In the late 1940s while she was successfully working as a professional fash-ion and photographer's model in Miami and Miami Beach, Florida, she became intrigued with photography and studied darkroom lab techniques by night. By the early 1950s she had found it so interesting that she took a course in professional studio photography. Because she previously had been a model, she decided to specialize in glamour, photographing beautiful girls like herself. She sold her first photo to Eye magazine, which was published on its 1954 cover. It was a color photo of Maria Stinger, who had just won a Marilyn Monroe "look-alike" contest. She wore a bikini suit Bunny had designed and sewed for that special occasion and the cloth was fake leopard fur. Bunny posed Maria between two live cheetahs.
After that Bunny discovered a New York model, Bettie Page, who was va-cationing in Miami. Bunny decided to set up a holiday shot using a red Santa hat she sewed herself and a fake white Christmas tree. She posed Bettie sitting on her knees on a white shag rug, in the nude, holding one decoration in one hand and placing the other on the little tree. Bunny found a new magazine on the newsstands, called "Playboy" around the same time, and sent off several of these poses to them. It was just the right timing. Editor and publisher, Hugh Hefner liked the photos so much that he called Bunny on the phone as soon as he received them, asking her if they could use one in their January 1955 Holiday Issue.
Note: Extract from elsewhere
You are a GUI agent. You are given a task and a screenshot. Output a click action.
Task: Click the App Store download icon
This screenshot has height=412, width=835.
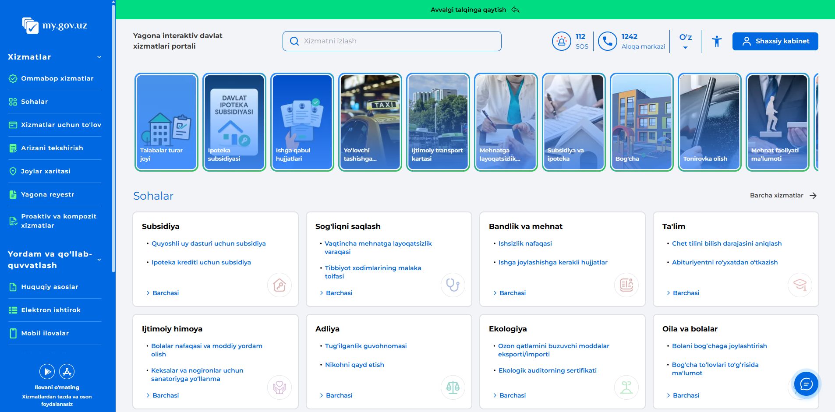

It was the first of eight Playboy Playmate centerfolds photographed by Bunny Yeager.
In May, 1955, Playboy did a 7-page pictorial about Bunny called "Double Exposure" because not only did Bunny shoot photos of models, but also of herself, using a mirror and self-timer on her camera. It was a unique idea for those times.
In 1959 she was voted one of the top ten women photographers in the United States in a poll taken among newspaper and magazine editors by the Professional Photographers of America, Inc. Her career has prospered to this day.